======== DATASET ENTRIES ========

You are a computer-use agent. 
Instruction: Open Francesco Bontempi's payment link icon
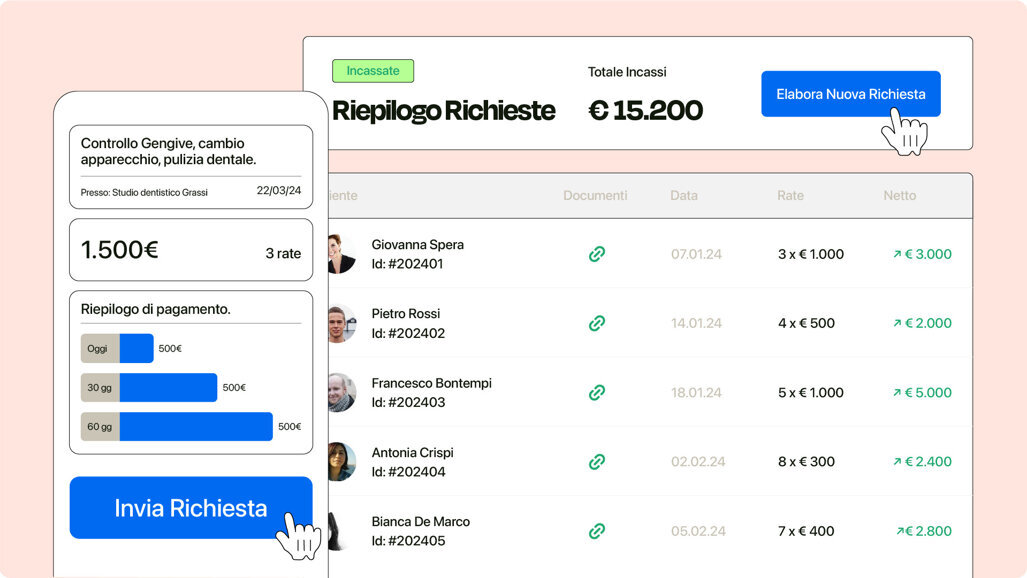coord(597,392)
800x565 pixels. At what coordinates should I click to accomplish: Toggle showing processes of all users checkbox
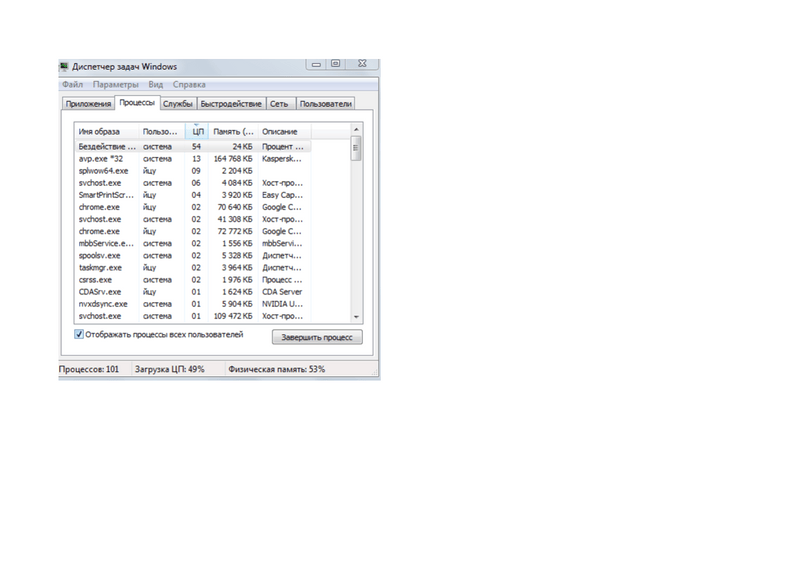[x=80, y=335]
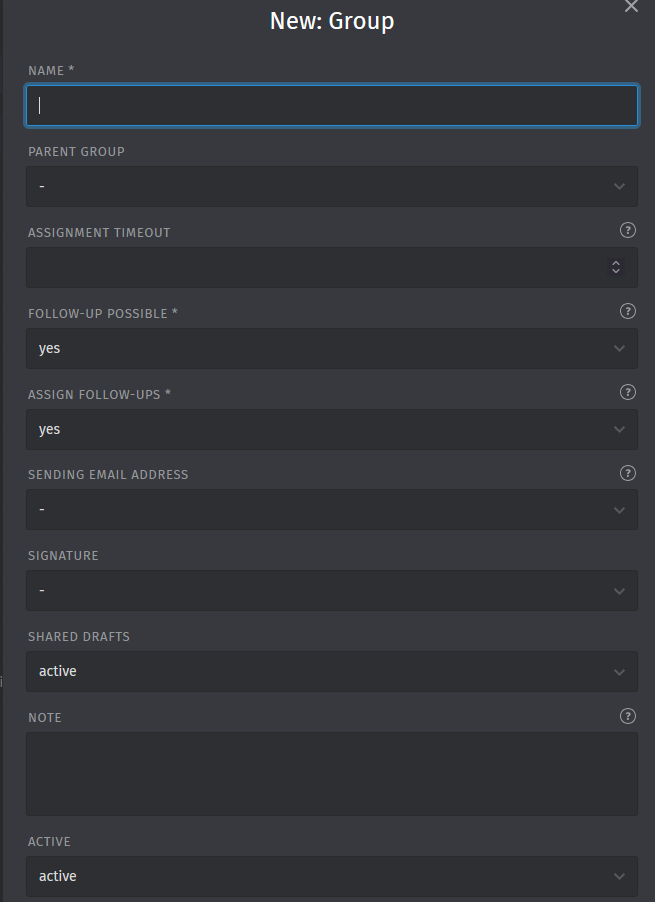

========

» WHAT THIS TASK INVOLVES:
Only the pictures stay out; the rest of the entries above must be written out exactly.

» SOLUTION FOR THIS PROBLEM:
You are a computer-use agent. 
Instruction: Open Francesco Bontempi's payment link icon
coord(597,392)
800x565 pixels. At what coordinates should I click to accomplish: Toggle showing processes of all users checkbox
[x=80, y=335]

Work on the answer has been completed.